(Saved data entries)

================

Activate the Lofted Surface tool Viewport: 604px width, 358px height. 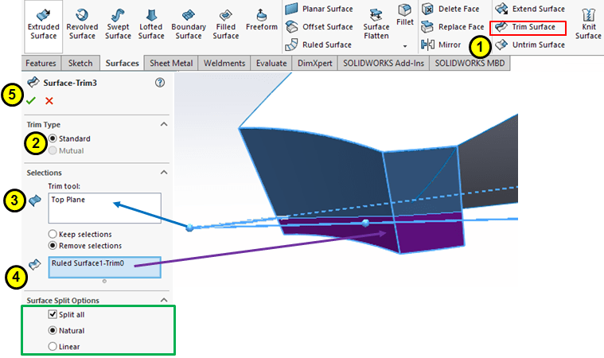click(151, 22)
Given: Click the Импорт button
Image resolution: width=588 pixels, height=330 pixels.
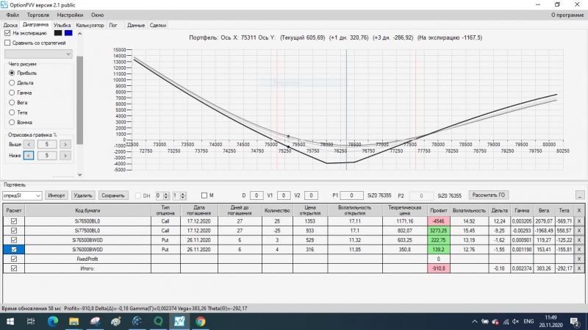Looking at the screenshot, I should [x=57, y=196].
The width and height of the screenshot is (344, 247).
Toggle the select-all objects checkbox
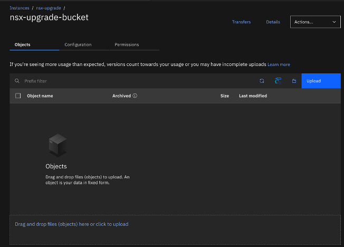[18, 96]
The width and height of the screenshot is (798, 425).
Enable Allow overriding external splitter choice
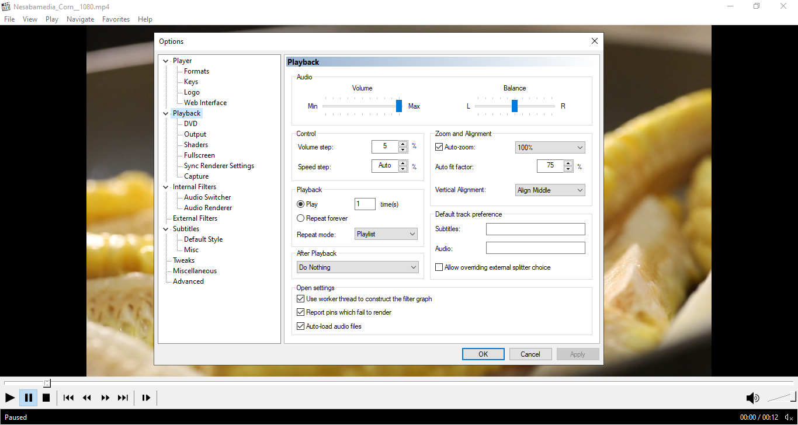coord(439,267)
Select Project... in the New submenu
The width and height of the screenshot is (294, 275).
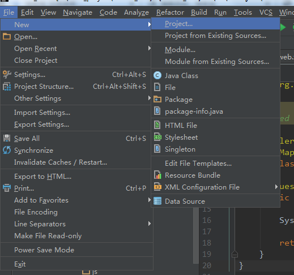pyautogui.click(x=215, y=24)
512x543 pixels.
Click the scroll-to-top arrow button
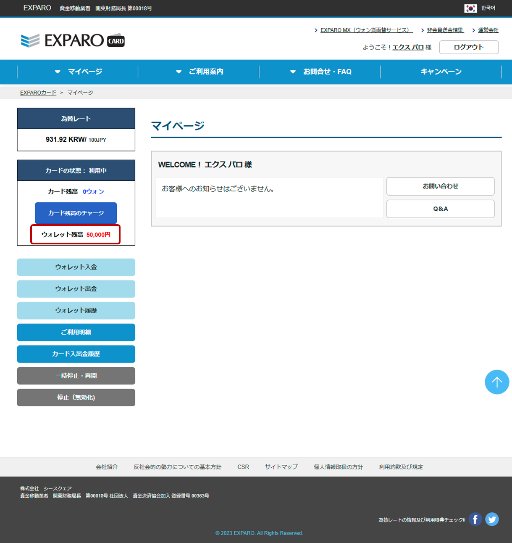pos(497,382)
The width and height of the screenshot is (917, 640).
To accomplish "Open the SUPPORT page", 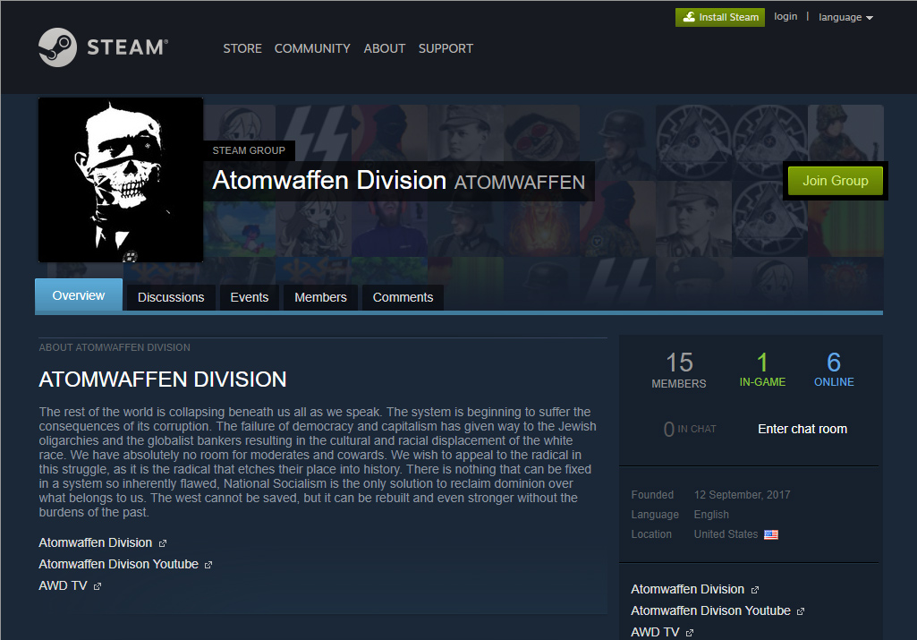I will [x=446, y=48].
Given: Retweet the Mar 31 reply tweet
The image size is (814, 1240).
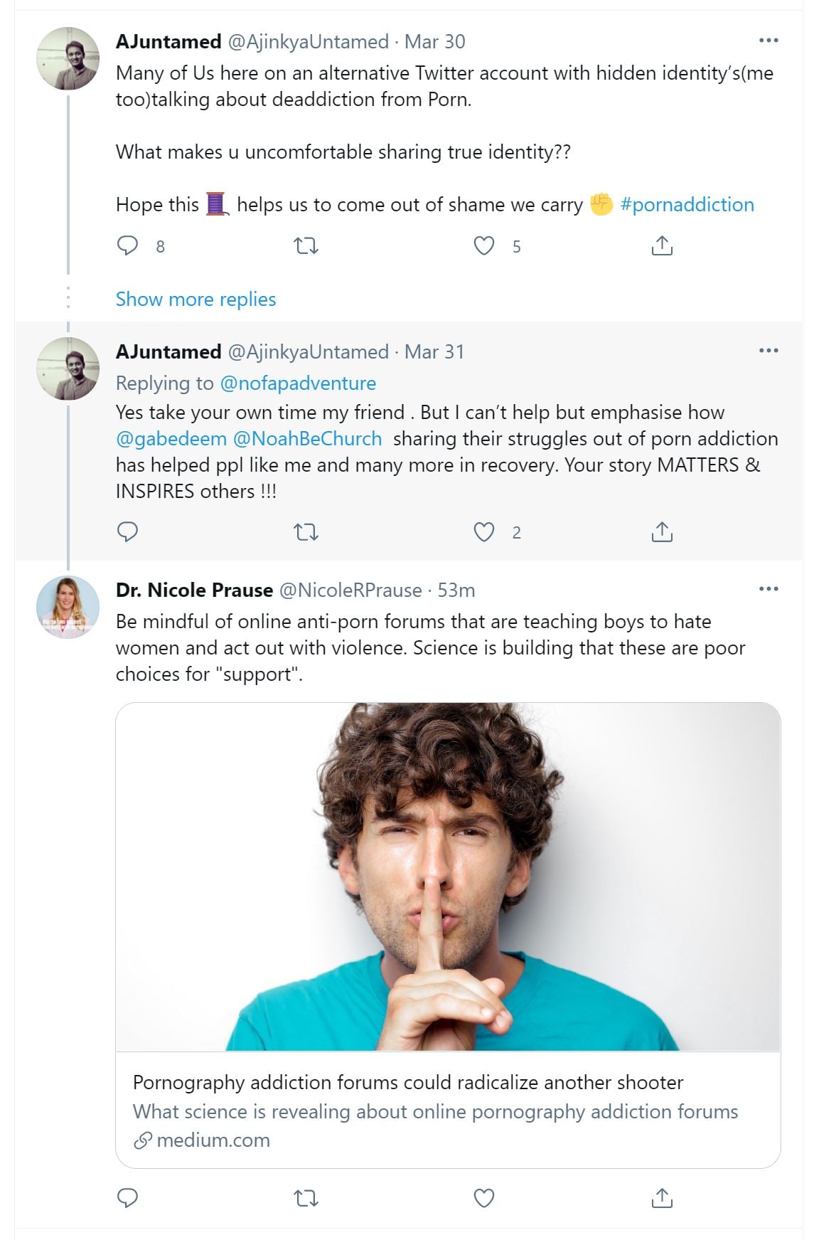Looking at the screenshot, I should point(306,532).
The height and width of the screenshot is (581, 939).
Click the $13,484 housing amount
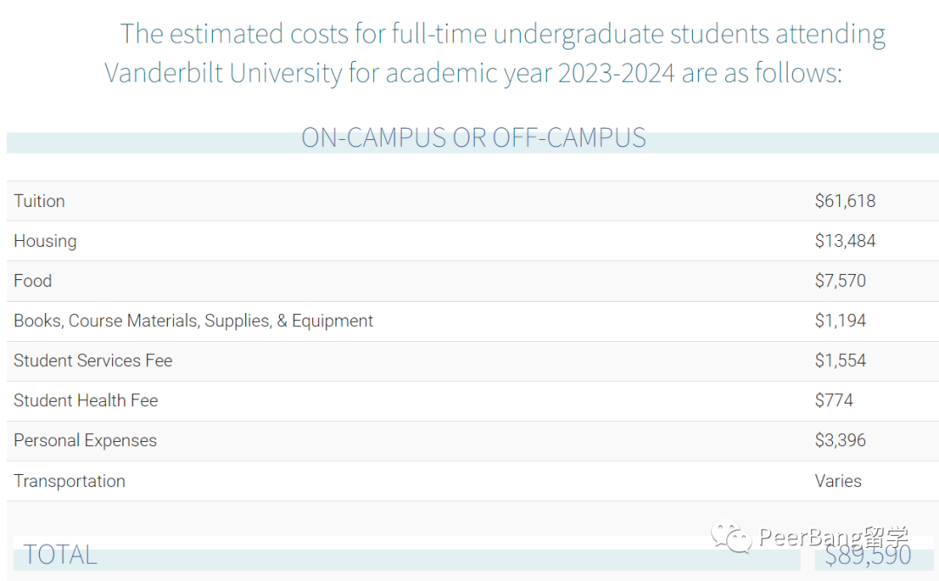click(x=845, y=241)
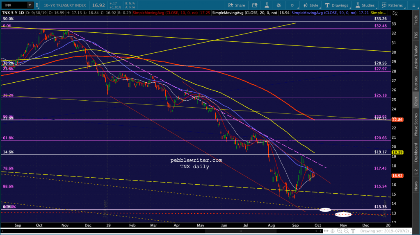Toggle the collapse studies header icon
Viewport: 420px width, 235px height.
[395, 13]
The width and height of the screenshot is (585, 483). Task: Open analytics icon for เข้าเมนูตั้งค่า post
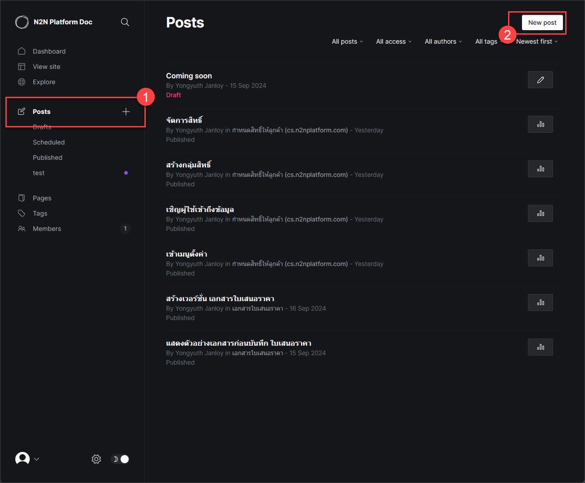(x=540, y=258)
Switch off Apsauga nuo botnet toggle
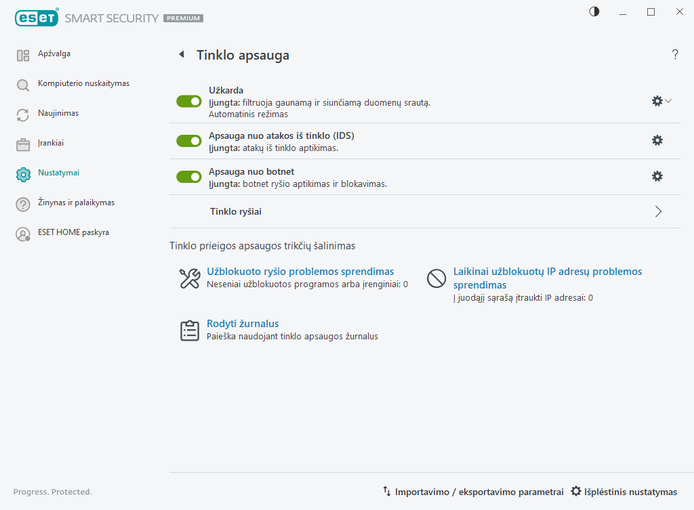Image resolution: width=694 pixels, height=510 pixels. click(x=189, y=177)
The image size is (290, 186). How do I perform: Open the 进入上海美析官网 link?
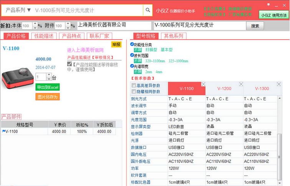pyautogui.click(x=85, y=50)
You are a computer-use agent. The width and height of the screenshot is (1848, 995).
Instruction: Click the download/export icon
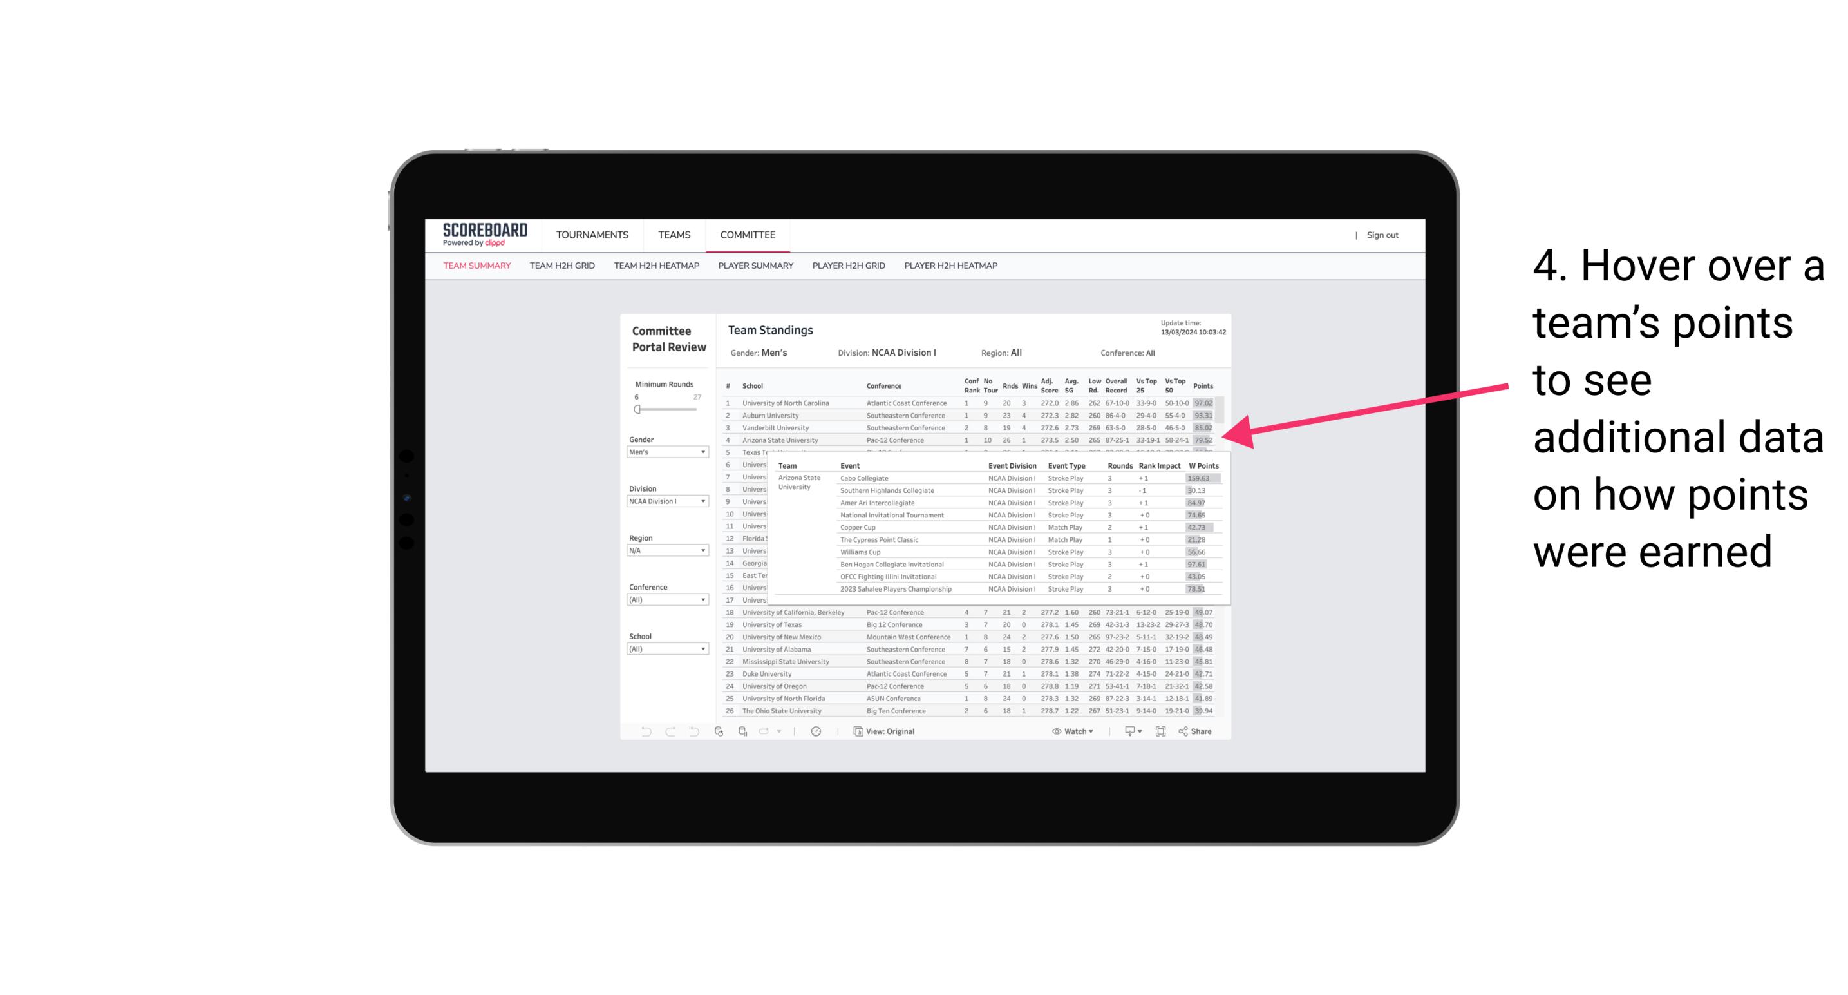click(1128, 732)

================

=== TRY IT ===
Where in the entries above does the word "Given" appear? Copy each line that has it.

=== OUTPUT FOR THIS EXERCISE ===
Given: Click the Импорт button
Given: Retweet the Mar 31 reply tweet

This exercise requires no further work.